Heiress Moira Hennessy, whose late father ran the famous French distillery, will be fined for failing to abide by a judgment and ignoring various cost orders imposed by the Court if she does not pay up by 6 July.

Mme Hennessy, reportedly a billionaire who lives in Belgium, last engaged with the Royal Court in 2019 in her attempt to access money left by her late father in Jersey accounts.

Jersey trusts were overseen by Advocate Philip Sinel, who acted for Kilian Hennessey before his death in 2010 and then represented his Luxembourg-based son, Gilles, a half-sibling of Mme Hennessy.

In May 2015, Mme Hennessy received a package sent by an anonymous person under cover of a Jersey postcard with the text: “Again, I think you deserve the truth”.  

Pictured: The case was heard in the Royal Court.

The package contained documents, copied, it seemed, from the files of Advocate Sinel which Jersey’s Court of Appeal ruled were improperly obtained because they attracted legal professional privilege by virtue of the lawyer/client relationship between Advocate Sinel and Gilles Hennessy.

Since the heiress received the documents, there has been ongoing litigation in various courts over what should happen to them.
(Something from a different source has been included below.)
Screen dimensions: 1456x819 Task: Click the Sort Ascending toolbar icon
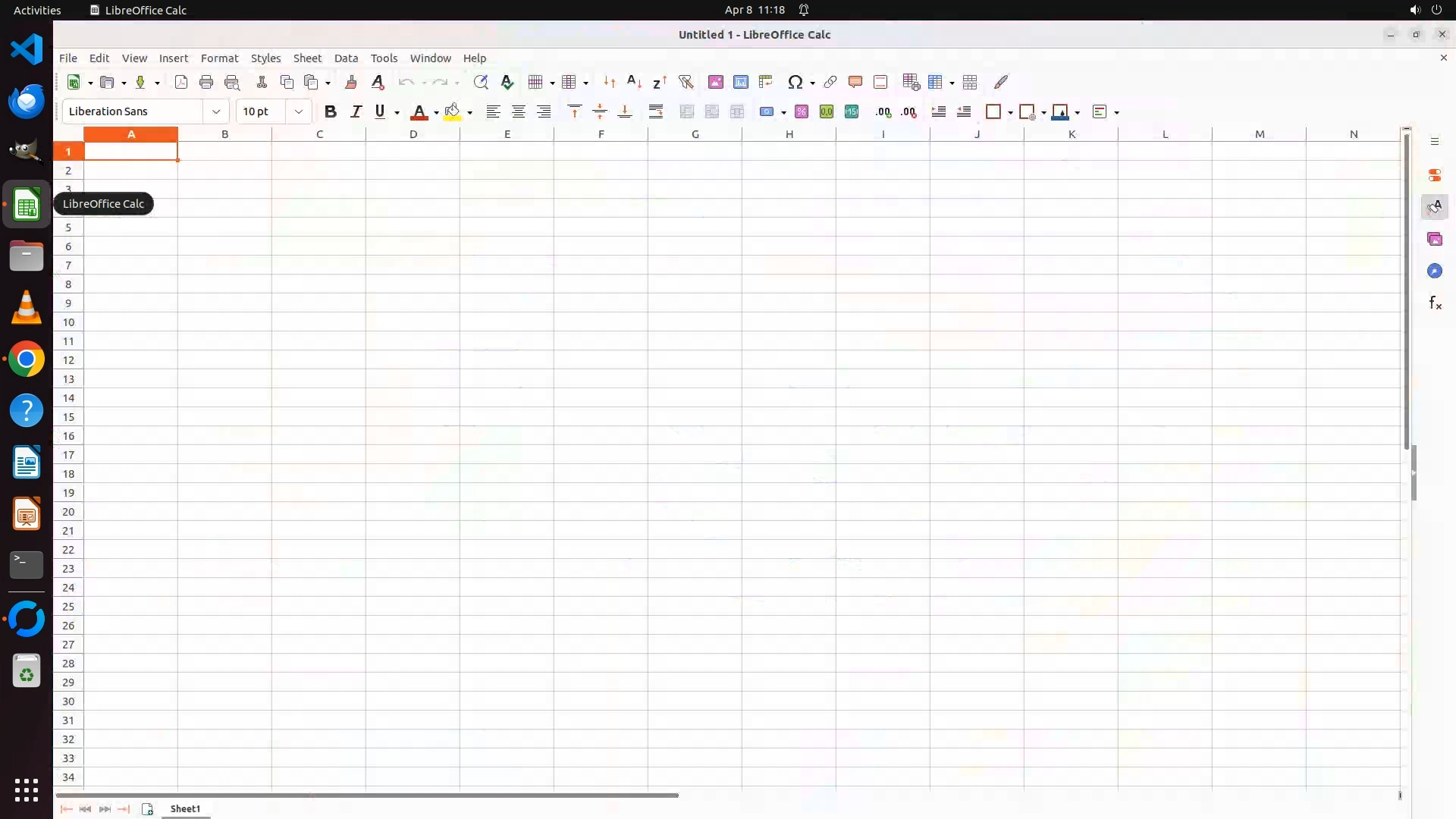pos(634,82)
Advocate Sinel secured a judgment from the Royal Court ordering their return or destruction, but Mme Hennessy has filed them in Belgian and Swiss courts in order to initiate proceedings against Gilles Hennessy and his family. 

£100,000 of Mme Hennessy’s fine, which she will have to pay if they are not paid by the first week of July, is for her “contempt of the orders” made under the Royal Court’s earlier judgment. 

The remaining £10,000 relates to her ignoring various costs orders. 

Advocate James Dickinson, acting for Advocate Sinel, proposed a £3m fine for Mme Hennessy failing to comply with the injunctions of the judgment, and a recurring fine of £10,000 a day for the failures to comply with her obligations under it.

His arguments were based on a recent £2m fine for contempt given to Princess Camilla Crociani de Bourbon des Deux Siciles given by the Royal Court, which is currently being appealed. 

However, Advocate Dickinson’s arguments were rejected by the Court, which said: “While the penalty we impose must be large enough to bring home to [Mme Hennessy] – an apparently wealthy woman – the Court’s disapproval of its orders not being complied with, the penalty must reflect the seriousness of the conduct and in our view the respondent’s conduct here is not to be equated with the conduct of the respondent in BNP Paribas v Camilla de Bourbon des Deux Siciles.  

“We regard the level of financial penalty sought as disproportionate.”

Justifying its £100,000 fine for Mme Hennessy ignoring its orders, the Court said: “Such a fine is substantial, more properly reflects the conduct of the respondent and, notwithstanding her apparent wealth, is sufficient to bring home to her the Court’s disapproval of her conduct.”

Commissioner Julian Clyde-Smith was sitting with Jurats Jerry Ramsden and Steven Austin-Vautier.